Any certificate signed by an officer of the Company and delivered to the Representatives or to counsel for the Underwriters at any closing on the First Closing Date or the Second Closing Date (as defined below) shall be deemed to be a representation and warranty by the Company to each Underwriter as to the matters set forth therein.
 
The Company acknowledges that the Underwriters and, for purposes of the opinions to be delivered pursuant to Section 5 hereof, counsel to the Company and counsel to the Underwriters, will rely upon the accuracy and truthfulness of the foregoing representations and hereby consents to such reliance.
 
(ee)  Sales in Canada.    (i)  The Registration Statement, the Prospectus and any Preliminary Prospectus comply, and any further amendments or supplements thereto will comply, with any applicable laws or regulations of the Provinces of Canada in which the Prospectus or any Preliminary Prospectus, as amended or supplemented, if applicable, are distributed in connection with the Common Shares offered in Canada, and (ii) no authorization, approval, consent, license, order registration or qualification of or with any government, governmental instrumentality or court, other than such as have been obtained, is necessary under the securities laws and regulations of the Provinces of Canada in which the Common Shares are offered.
 
 
The Firm Common Shares.    The Company agrees to issue and sell to the several Underwriters the Firm Common Shares upon the terms herein set forth.
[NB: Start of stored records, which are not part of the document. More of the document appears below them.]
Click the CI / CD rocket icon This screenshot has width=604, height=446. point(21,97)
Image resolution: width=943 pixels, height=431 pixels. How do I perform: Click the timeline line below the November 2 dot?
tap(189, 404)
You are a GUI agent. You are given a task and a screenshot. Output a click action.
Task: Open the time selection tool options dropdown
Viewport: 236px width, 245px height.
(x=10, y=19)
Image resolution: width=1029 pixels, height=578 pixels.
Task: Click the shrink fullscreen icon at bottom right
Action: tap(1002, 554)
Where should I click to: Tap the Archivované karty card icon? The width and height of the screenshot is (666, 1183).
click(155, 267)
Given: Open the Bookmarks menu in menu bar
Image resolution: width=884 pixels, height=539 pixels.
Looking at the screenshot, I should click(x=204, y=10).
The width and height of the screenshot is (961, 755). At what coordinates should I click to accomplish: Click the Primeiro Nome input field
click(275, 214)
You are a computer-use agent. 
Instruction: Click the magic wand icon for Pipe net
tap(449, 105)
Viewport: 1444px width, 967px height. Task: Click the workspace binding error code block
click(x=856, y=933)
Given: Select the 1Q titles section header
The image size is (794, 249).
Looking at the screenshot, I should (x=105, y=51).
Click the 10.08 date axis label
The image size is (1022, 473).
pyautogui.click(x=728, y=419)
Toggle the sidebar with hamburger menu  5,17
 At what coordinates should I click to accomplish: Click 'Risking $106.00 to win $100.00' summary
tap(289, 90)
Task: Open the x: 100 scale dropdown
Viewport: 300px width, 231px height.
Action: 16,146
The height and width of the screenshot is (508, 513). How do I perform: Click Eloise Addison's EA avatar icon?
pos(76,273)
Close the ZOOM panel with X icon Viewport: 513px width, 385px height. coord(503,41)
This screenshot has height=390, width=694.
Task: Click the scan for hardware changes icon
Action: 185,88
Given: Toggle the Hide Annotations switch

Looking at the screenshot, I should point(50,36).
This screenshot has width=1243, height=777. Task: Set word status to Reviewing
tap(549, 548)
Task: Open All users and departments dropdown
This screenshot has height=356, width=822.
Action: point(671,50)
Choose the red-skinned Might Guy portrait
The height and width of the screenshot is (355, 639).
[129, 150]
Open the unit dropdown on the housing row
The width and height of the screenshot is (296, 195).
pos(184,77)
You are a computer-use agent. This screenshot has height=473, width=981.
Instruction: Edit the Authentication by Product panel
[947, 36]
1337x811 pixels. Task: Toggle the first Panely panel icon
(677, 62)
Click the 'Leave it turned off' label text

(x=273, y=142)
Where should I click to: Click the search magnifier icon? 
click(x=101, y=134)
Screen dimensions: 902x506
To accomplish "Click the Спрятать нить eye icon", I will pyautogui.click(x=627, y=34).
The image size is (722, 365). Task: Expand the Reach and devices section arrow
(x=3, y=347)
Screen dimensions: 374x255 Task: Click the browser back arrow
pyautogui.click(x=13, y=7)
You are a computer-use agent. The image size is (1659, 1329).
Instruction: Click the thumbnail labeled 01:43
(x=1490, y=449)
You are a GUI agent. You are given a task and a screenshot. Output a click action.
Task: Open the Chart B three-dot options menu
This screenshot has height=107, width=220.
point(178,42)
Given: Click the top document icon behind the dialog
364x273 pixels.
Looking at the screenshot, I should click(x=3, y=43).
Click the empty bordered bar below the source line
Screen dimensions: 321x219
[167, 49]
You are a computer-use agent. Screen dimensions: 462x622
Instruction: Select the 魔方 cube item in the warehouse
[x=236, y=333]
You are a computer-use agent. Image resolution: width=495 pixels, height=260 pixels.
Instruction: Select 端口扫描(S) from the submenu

On the basis of the representations, warranties and agreements herein contained, and upon the terms but subject to the conditions herein set forth, the Underwriters agree, severally and not jointly, to purchase from the Company the respective number of Firm Common Shares set forth opposite their names on Schedule A. The purchase price per Firm Common Share to be paid by the several Underwriters to the Company shall be $[            ] per share.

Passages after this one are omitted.